I'm working on a function to preprocess images for training, but I've noticed that it starts off quickly and then slows down significantly. The function processes raw images stored in a directory, specifically depth and color images that follow a naming convention of `id_depth.png` and `id_color.png`. I'm using `RAW_ROOT` and `RGBD_ROOT` as path variables. Given this setup, I'm trying to determine if I'm using the most efficient method for processing these images or if there are ways to optimize it further. Here's the code I'm using:
```python
def func() -> None:
depth_fps = cfg.RAW_ROOT.glob("*depth.png") # list of depth filepaths
for depth_fp in depth_fps:
img_stem = depth_fp.stem[:-5]
color_fn = img_stem + "color.png"
color_fp = cfg.RAW_ROOT / color_fn
rgbd_im = make_rgbd(depth_fp, color_fp)
rgbd_fn = img_stem + "rgbd"
np.save(cfg.RGBD_ROOT / rgbd_fn, rgbd_im)
print(f"Save {rgbd_fn}")
print("Finish")
```
2 Answers
You should really consider profiling your code to pinpoint where the slowdown is happening. It's often IO that's the bottleneck when you’re saving files. Initially, it writes fast since it uses the disk cache, but once that's full, you experience delays as it waits for the disk to catch up. Unfortunately, that’s just how it works with disk operations.

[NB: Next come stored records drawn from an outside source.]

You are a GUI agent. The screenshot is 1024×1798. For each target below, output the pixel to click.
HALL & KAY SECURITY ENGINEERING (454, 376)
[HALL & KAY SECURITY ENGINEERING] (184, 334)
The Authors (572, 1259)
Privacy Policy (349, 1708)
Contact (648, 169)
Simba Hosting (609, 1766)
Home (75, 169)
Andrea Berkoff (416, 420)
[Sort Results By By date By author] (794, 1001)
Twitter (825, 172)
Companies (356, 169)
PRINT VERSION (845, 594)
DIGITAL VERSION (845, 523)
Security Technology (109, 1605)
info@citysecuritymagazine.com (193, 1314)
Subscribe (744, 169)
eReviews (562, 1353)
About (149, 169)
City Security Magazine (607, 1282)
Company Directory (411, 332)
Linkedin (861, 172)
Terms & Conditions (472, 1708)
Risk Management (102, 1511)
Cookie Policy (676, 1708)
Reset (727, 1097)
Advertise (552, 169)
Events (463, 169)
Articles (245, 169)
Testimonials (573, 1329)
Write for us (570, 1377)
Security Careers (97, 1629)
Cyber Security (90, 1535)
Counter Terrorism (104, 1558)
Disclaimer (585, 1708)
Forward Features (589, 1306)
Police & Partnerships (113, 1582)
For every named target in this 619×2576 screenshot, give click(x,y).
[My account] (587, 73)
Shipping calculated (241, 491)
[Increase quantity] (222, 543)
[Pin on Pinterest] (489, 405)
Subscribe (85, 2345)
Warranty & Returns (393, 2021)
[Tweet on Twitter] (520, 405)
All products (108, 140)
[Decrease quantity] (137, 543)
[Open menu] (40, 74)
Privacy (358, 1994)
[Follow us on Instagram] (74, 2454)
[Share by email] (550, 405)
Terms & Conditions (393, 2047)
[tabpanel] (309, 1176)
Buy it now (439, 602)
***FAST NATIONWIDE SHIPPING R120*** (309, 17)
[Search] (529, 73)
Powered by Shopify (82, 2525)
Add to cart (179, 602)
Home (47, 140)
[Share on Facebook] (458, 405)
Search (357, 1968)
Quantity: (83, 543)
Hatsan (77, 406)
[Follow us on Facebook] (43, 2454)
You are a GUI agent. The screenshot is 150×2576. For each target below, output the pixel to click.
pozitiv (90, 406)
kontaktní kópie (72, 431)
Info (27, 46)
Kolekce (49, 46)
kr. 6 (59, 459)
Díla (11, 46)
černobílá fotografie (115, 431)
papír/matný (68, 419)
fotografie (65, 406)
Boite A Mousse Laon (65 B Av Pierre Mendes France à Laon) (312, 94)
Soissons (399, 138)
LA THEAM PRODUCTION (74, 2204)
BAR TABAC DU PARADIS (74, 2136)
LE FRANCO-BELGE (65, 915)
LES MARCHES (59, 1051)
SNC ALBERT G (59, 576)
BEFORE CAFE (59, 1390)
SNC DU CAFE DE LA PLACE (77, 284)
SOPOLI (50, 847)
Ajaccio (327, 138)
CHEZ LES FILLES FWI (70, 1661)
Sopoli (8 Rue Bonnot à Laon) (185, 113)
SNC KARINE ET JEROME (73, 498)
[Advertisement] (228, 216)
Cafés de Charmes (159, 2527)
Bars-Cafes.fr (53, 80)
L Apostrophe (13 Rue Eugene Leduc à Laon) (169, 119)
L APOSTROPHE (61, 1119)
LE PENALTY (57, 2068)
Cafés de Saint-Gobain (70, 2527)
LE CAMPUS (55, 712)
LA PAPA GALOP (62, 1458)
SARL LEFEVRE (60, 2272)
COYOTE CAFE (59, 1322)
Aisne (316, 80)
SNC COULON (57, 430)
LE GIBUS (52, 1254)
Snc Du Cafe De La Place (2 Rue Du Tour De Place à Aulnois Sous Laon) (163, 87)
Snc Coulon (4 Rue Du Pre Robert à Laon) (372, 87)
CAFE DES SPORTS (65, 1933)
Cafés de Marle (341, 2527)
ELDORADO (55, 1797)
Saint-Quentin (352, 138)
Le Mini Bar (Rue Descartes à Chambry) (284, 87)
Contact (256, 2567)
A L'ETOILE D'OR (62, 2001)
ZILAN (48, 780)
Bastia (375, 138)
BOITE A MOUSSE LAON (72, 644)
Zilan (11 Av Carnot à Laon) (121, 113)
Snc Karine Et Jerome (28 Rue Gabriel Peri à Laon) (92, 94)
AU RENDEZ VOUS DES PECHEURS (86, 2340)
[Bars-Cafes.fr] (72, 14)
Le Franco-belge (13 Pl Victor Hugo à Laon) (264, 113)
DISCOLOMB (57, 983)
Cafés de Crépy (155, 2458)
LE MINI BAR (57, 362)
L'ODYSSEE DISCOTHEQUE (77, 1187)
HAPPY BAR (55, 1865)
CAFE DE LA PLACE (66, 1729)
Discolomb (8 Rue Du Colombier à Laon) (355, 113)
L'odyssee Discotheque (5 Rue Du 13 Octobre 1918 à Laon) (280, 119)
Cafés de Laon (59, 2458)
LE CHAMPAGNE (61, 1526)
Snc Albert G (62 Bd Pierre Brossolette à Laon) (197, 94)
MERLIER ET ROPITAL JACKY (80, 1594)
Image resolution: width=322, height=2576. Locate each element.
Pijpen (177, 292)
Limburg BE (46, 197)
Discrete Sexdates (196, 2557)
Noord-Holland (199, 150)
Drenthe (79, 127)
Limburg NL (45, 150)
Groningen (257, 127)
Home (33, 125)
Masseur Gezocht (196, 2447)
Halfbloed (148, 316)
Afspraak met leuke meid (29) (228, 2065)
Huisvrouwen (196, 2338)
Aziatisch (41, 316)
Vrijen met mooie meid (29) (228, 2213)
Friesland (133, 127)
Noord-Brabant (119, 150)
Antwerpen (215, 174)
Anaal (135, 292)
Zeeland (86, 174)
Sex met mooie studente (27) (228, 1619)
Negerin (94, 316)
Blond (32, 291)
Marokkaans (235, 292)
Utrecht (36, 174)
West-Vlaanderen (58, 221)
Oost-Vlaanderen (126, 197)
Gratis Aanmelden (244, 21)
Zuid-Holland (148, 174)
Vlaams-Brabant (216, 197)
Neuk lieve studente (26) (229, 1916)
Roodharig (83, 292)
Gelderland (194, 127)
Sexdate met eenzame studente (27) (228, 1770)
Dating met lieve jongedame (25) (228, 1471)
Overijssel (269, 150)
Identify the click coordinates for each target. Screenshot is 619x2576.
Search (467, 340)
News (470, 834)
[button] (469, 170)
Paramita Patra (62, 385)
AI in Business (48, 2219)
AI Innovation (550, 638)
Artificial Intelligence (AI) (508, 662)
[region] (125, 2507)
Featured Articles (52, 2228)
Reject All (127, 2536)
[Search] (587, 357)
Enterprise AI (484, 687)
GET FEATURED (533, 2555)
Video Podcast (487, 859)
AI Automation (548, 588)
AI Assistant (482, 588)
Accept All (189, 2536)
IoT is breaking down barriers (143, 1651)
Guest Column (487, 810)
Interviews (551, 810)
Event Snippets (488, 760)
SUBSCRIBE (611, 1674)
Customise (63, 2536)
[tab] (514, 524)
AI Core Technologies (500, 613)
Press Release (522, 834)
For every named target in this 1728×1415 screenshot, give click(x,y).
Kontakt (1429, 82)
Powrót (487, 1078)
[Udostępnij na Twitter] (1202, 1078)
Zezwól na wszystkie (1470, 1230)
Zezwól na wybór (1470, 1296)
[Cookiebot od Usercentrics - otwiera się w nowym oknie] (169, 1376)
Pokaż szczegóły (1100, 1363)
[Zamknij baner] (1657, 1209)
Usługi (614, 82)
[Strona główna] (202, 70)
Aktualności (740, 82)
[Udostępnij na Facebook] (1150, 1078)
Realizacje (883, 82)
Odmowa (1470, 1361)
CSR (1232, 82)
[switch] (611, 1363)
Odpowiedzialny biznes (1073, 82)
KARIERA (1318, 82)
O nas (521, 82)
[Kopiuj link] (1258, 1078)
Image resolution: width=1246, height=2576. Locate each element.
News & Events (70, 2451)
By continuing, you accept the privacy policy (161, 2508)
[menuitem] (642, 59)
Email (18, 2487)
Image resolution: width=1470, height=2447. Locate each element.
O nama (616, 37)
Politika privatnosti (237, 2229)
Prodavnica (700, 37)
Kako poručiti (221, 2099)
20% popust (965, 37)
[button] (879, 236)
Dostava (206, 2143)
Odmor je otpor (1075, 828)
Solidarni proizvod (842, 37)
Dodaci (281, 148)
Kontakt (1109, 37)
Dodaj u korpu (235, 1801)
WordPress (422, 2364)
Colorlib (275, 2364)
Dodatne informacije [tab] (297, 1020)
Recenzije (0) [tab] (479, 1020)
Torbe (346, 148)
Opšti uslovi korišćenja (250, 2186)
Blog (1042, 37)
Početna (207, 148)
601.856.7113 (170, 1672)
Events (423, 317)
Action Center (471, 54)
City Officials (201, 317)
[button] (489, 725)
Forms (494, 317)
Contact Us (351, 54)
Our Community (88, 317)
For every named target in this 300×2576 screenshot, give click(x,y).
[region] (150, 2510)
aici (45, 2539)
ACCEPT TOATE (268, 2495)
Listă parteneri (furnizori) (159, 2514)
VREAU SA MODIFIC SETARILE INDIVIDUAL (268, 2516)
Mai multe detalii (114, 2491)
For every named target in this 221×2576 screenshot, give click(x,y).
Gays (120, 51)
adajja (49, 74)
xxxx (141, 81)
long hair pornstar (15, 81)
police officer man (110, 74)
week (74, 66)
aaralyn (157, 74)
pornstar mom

It sounds like your write cache is filling up. Try running a timer on each loop to track how long each step is taking; printing isn't the best method for measuring speed, especially for fast functions. Given that you're writing a lot of files quickly, especially if you’re using an older HDD, the write speed could be the issue after the initial burst.

True, but what if there’s a way to avoid writing to the disk entirely? If the process could be handled in-memory or done by whatever is generating these files, that might solve the problem comprehensively.